TASK SET>
[1] Rewrite the paragraph beginning "It is an easy thing to say" from the reflection on prayer as a shorter version that keeps its main points.
[2] In the reflection on prayer, what does the quotation from Mark 10:45 say Messiah came to do?
[3] Extend the reflection on prayer past its final paragraph.

Trying to maintain a delicate balance between this opinion and that is necessary … not strictly so we can get along but, more importantly, so we may rediscover – or perhaps find for the first time - our missional voice.  Without that Voice we lose an essential component of our being; that of Messiah who was born not to “rule” – but to serve (“I came not to be served, but to serve”, Mark 10:45).  We have lost our sense of peace because we have lost our sense of self.  Worse than this, perhaps; we have lost our sense of Messiah’s Presence.  And without Christ at the Head, then it's anyone's game.

It is an easy thing to say all we have to do is pray (and we should!), yet an earnest prayer life is very hard for some.  It is not because they do not try hard enough or believe deeply enough, but it may be perhaps because they try too hard.  Like many of our well-intentioned efforts, we put our best foot forward with the firm belief that “this” will work or “that” will work so much so that we will have to add new space to our churches to accommodate all the new folks who will come crashing through our doors - all because "someone" had a great idea!

It’s a nice idea, of course, but our efforts are often misguided because we confuse what we want (even with the best and most noble of intentions: bringing new souls to The Lord) with what The Lord has designated for us to do.  Same with prayer; we often go to The Lord with all our own desires (and sometimes, our demands), but too often we forget that after we search for just the right words to say and put all our energy into finding all the right phrases, trying to get it "just right", we forgot to “be still”.

The Lord spoke to the prophet Jeremiah: “Am I a God near by … and not a God far off? (23:23)”  Speaking to the people of Judah, The Lord further stated, “I know the plans I have for you … plans for your welfare and not your harm, to give you a future with hope” (29:11). 

"I know MY plans I have for you ... but do you have a clue?  Do you even care?"

While we often try to individualize this passage for our personal use, we fail to realize that the Word is much bigger than any individual.  Thus when one individual tries to capture that one passage for oneself, others who also embrace that passage for themselves find conflict – especially within the Church!

DATASET EXTRACT>

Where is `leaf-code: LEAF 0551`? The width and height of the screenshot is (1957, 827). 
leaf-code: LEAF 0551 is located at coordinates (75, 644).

--

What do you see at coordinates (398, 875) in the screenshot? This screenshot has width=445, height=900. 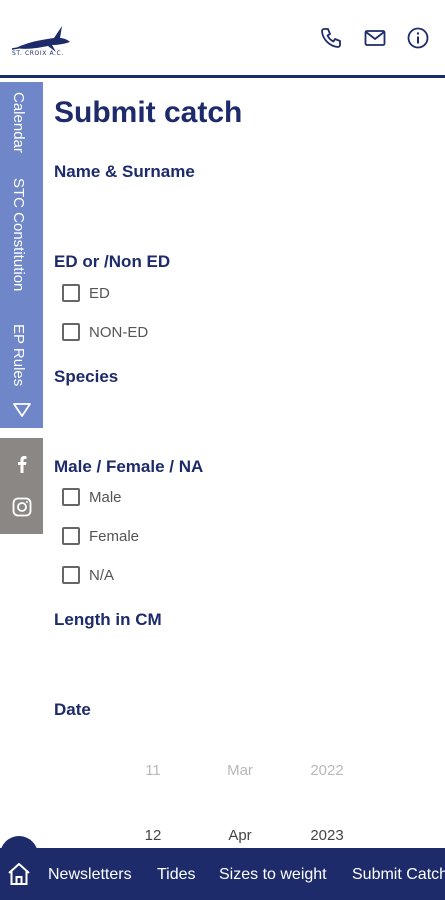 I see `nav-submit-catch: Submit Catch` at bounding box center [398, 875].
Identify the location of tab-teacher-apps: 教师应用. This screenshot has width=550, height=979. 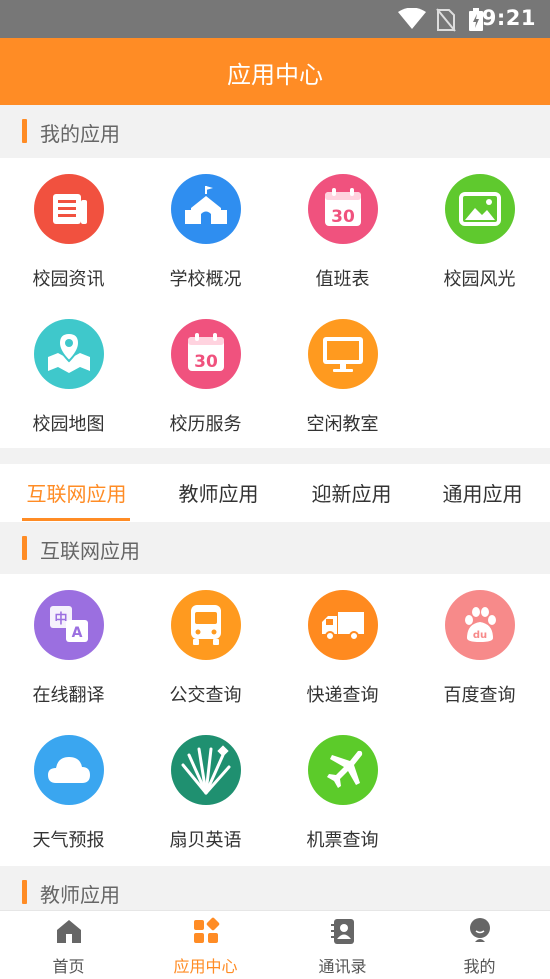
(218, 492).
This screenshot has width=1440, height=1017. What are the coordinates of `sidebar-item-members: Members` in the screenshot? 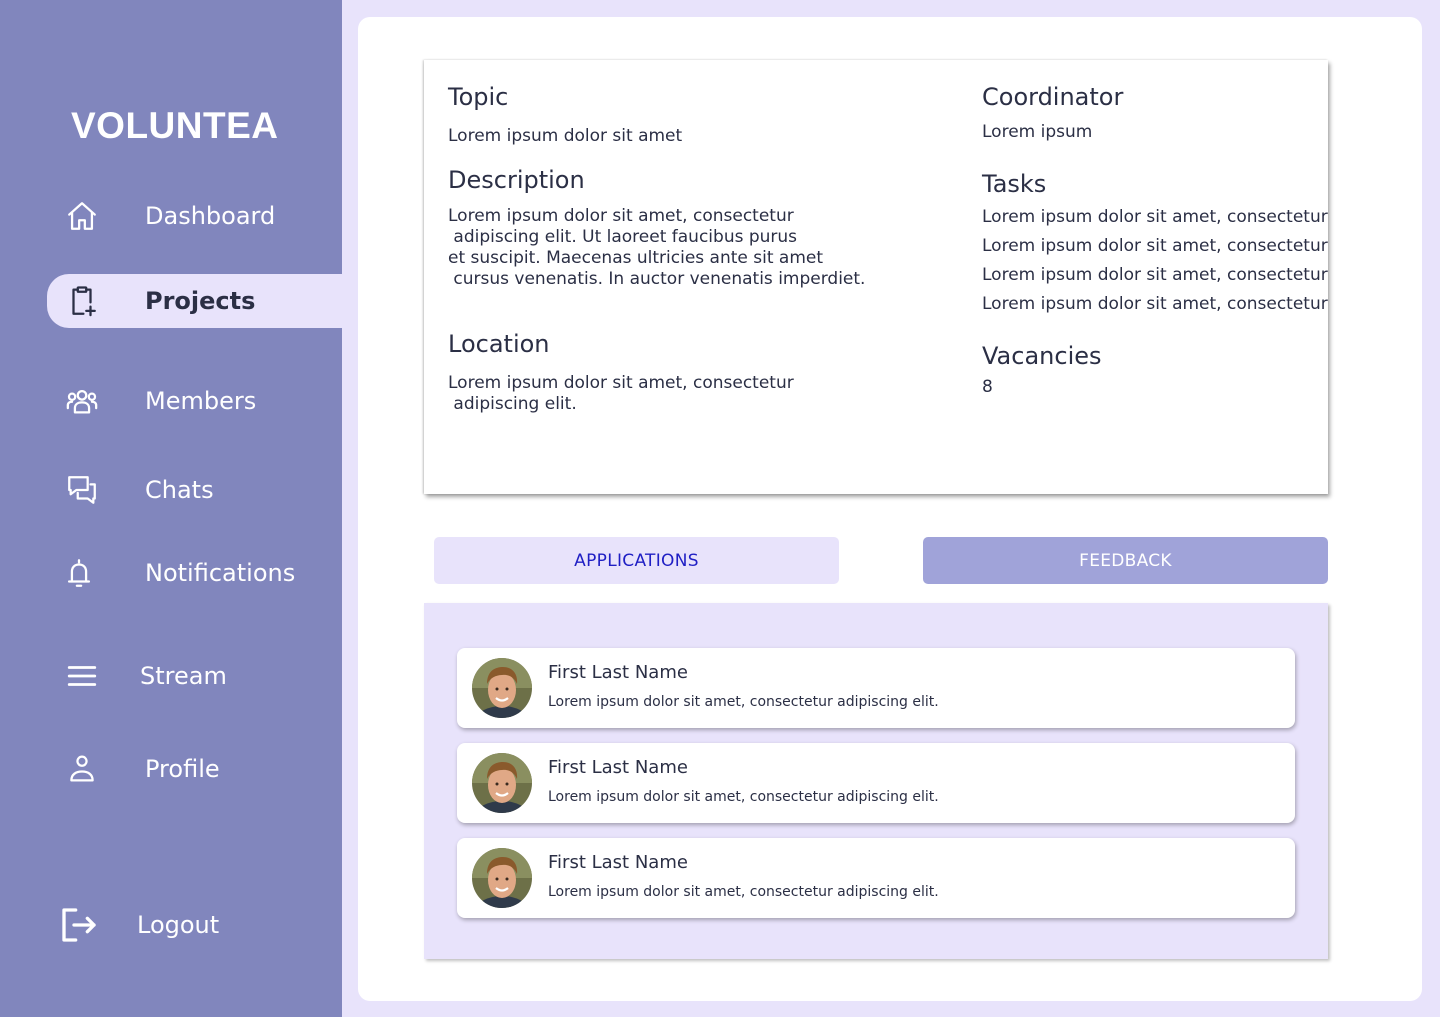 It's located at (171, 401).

==

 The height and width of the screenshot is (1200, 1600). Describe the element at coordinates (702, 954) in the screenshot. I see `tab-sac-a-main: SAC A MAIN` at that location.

YOUR WRITTEN ANSWERS>
[1] Saying that all we need to do is pray is easy, but earnest prayer is very hard for some. This is not because they lack effort or belief, but perhaps because they try too hard. As with many well-meant efforts, we push ahead convinced that one great idea will bring so many newcomers that our churches will need more space.

[2] He came not to be served, but to serve.

[3]
It is a wonderfully fulfilling passage and very comforting especially when we have doubts, but “the prayers of both could not be answered.  That of neither has been answered fully.”  Because we do not think as "The Church"; we think individually.  This may be our greatest curse.

Mother Teresa had it right when she observed that "If we have no peace, it is because we have forgotten that we belong to each other."  That is to say, when we take a single passage from the Scriptures to be applicable to only "me", we ignore the greater context that involves "us".  So then not only do we create a conflict, we also give that conflict teeth!

We do, in fact, "belong" to one another - and we should thank The Lord for this reality - because we need each other more than we are willing to admit.  Especially when it comes to the mission of the Church, should any single component matter more than that which proves to our neighbors we really do care about THEM, that we are willing to engage in their lives, that we are not so concerned about kitchen colors, flooring samples, and other equipment that does not change lives in a meaningful way?

"There stands One among you whom you do not know ... the Lamb of God who takes away the sin of the world."  He is among you ... and you do not know it.  Is this the mystery of the Incarnation?  Or has it become an indictment against the people of The Lord for whom this should not be such a mystery?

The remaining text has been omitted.